Keputusan tersebut disampaikan dalam konferensi pers usai Sidang Isbat yang digelar Kementerian Agama pada Sabtu malam (29/3/2025) di Auditorium HM. Rasjidi, Jakarta. Menag menegaskan bahwa hasil sidang menyepakati istikmal atau penyempurnaan bulan Ramadan menjadi 30 hari, karena hilal tidak dapat dilihat dan belum memenuhi kriteria hisab visibilitas yang telah disepakati.

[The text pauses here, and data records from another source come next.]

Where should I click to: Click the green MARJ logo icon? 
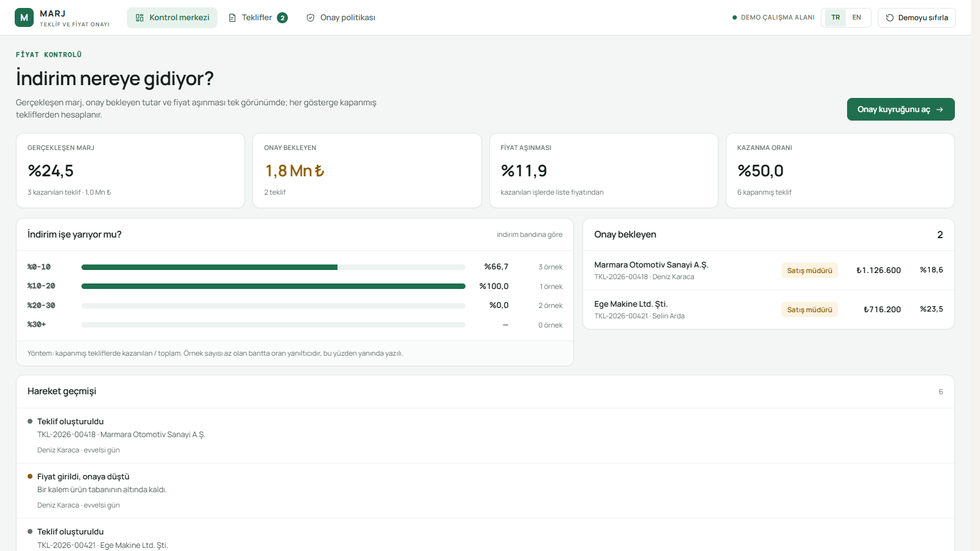click(x=24, y=18)
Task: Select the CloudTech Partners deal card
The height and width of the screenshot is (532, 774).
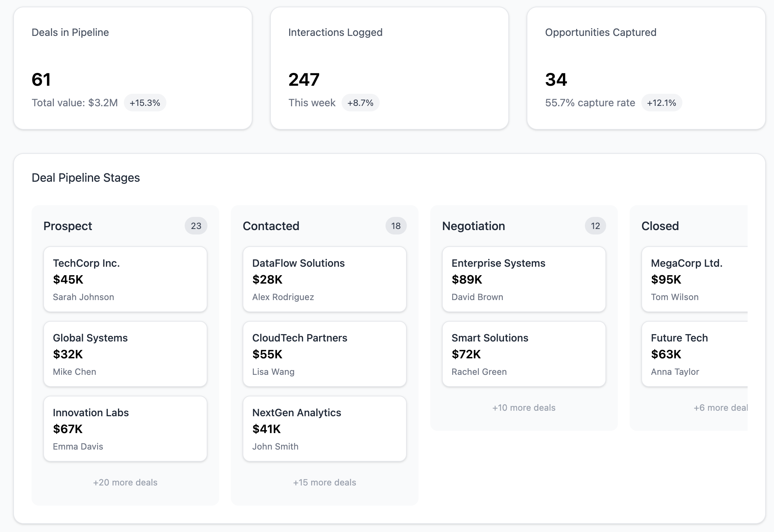Action: point(324,354)
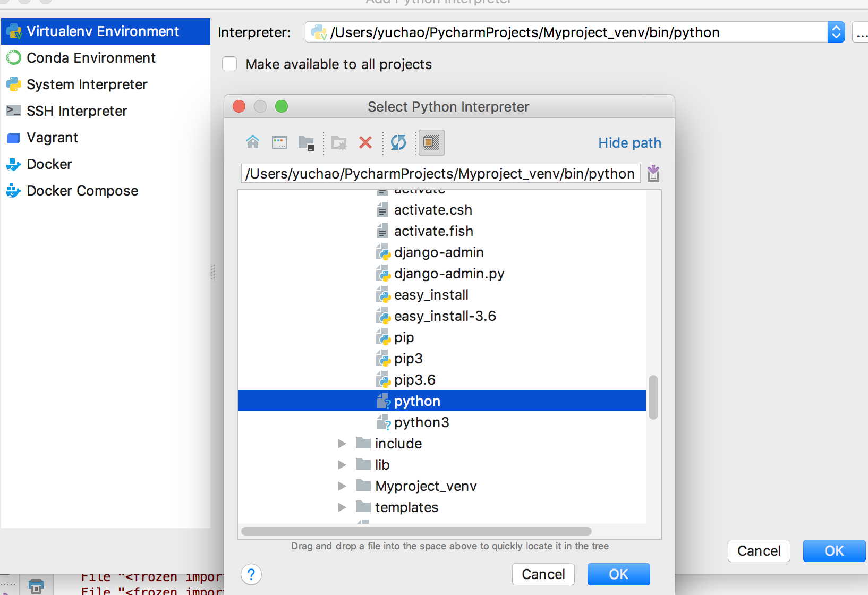Click OK in Select Python Interpreter dialog
The image size is (868, 595).
click(618, 574)
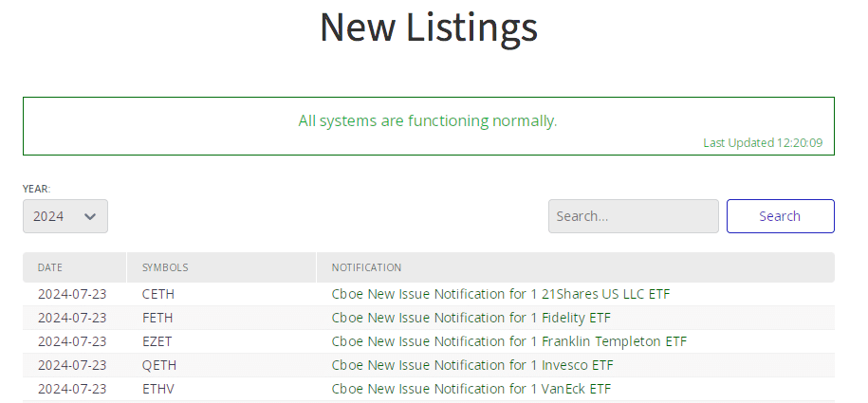Click the NOTIFICATION column header
The image size is (868, 403).
click(366, 267)
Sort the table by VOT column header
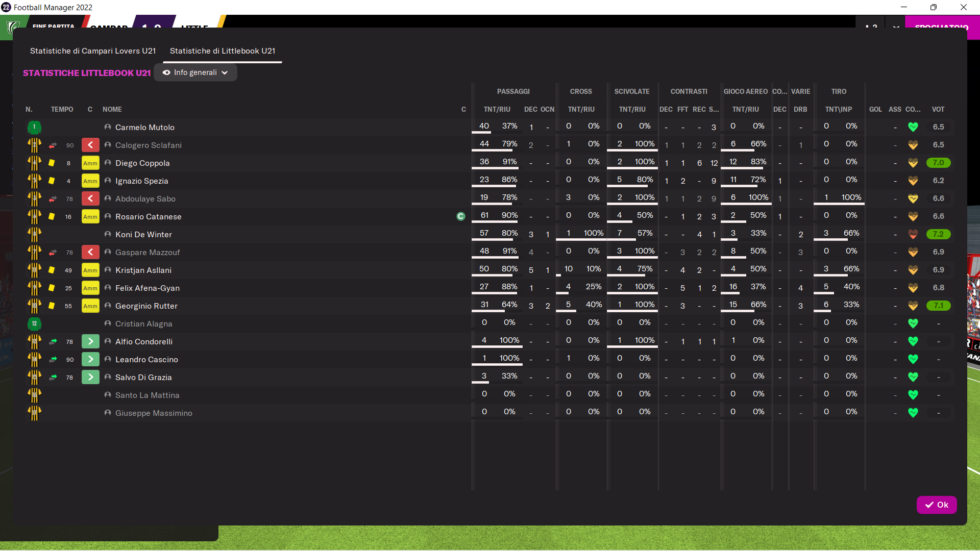 938,110
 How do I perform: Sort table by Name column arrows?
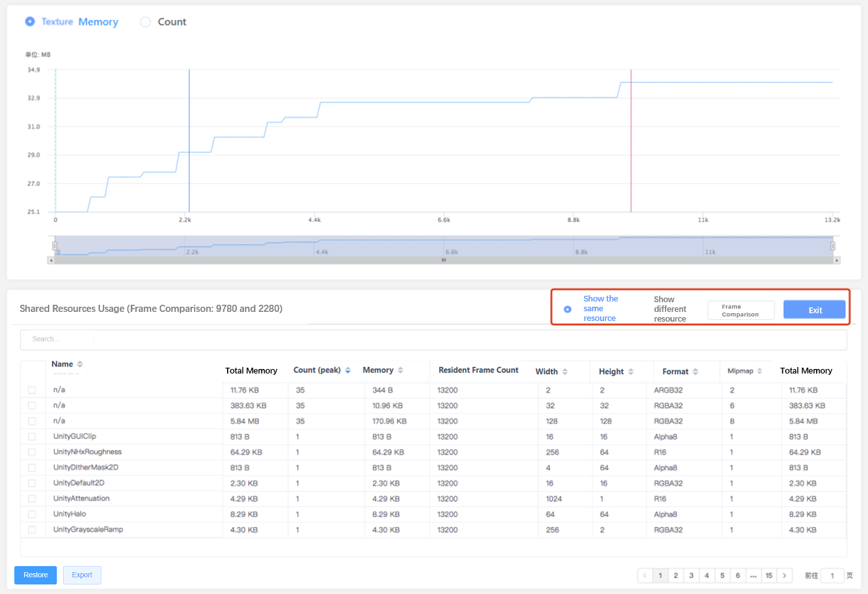tap(80, 364)
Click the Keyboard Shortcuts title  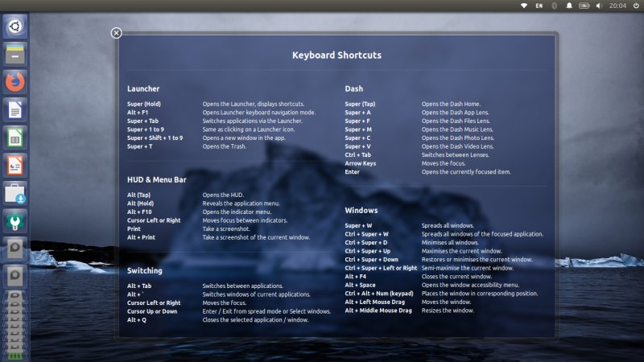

“Kita berharap dengan sidang isbat ini seluruh rakyat Indonesia dapat merayakan Idulfitri dengan suka cita. Suatu keberuntungan bagi kita, tahun ini kita satu Ramadan dan satu lebaran,” ujar Menag.
Ia juga menambahkan bahwa pada malam Ahad, umat Islam masih akan melaksanakan salat tarawih.
“Untuk malam ini, seluruh Indonesia masih tetap melaksanakan tarawih,” lanjutnya.
Kesamaan penetapan ini menjadi sorotan karena dalam beberapa tahun terakhir, umat Islam kerap mengalami perbedaan dalam menentukan awal Syawal. Muhammadiyah sendiri sebelumnya telah menetapkan 1 Syawal 1446 H jatuh pada 31 Maret 2025 menggunakan metode hisab hakiki wujudul hilal. Keselarasan ini pun dinilai menjadi momentum penting memperkuat ukhuwah Islamiyah.
Dirjen Bimas Islam Kemenag, Abu Rokhmad, menjelaskan bahwa sidang isbat hari ini diawali dengan seminar posisi hilal pada pukul 16.30 WIB. Acara dilanjutkan dengan buka puasa bersama dan shalat Magrib, kemudian sidang tertutup dimulai pukul 18.30 WIB.
“Proses penentuan 1 Syawal 1446 H menggabungkan metode hisab dan rukyat sesuai Fatwa MUI Nomor 2 Tahun 2024,” jelas Abu Rokhmad.
Data hisab menunjukkan ijtimak terjadi Sabtu (29/3/2025) pukul 17:57 WIB. Namun saat matahari terbenam, posisi hilal masih berada di bawah ufuk. Karena itu, hilal dipastikan tidak dapat dilihat secara kasat mata. Hal ini diperkuat dengan laporan dari 33 titik rukyatul hilal di seluruh provinsi yang menyatakan nihil pengamatan hilal.
Sidang isbat kali ini juga dihadiri perwakilan ormas Islam, duta besar negara sahabat, ahli astronomi, serta jajaran pejabat eselon I dan II di Kemenag.
Menag berharap, keseragaman ini memperkuat toleransi dan kebersamaan di tengah masyarakat.
“Mudah-mudahan keputusan ini menjadi sarana untuk menjaga toleransi dan kebersamaan umat Islam Indonesia, baik dalam ibadah maupun dalam kehidupan sosial,” tutupnya.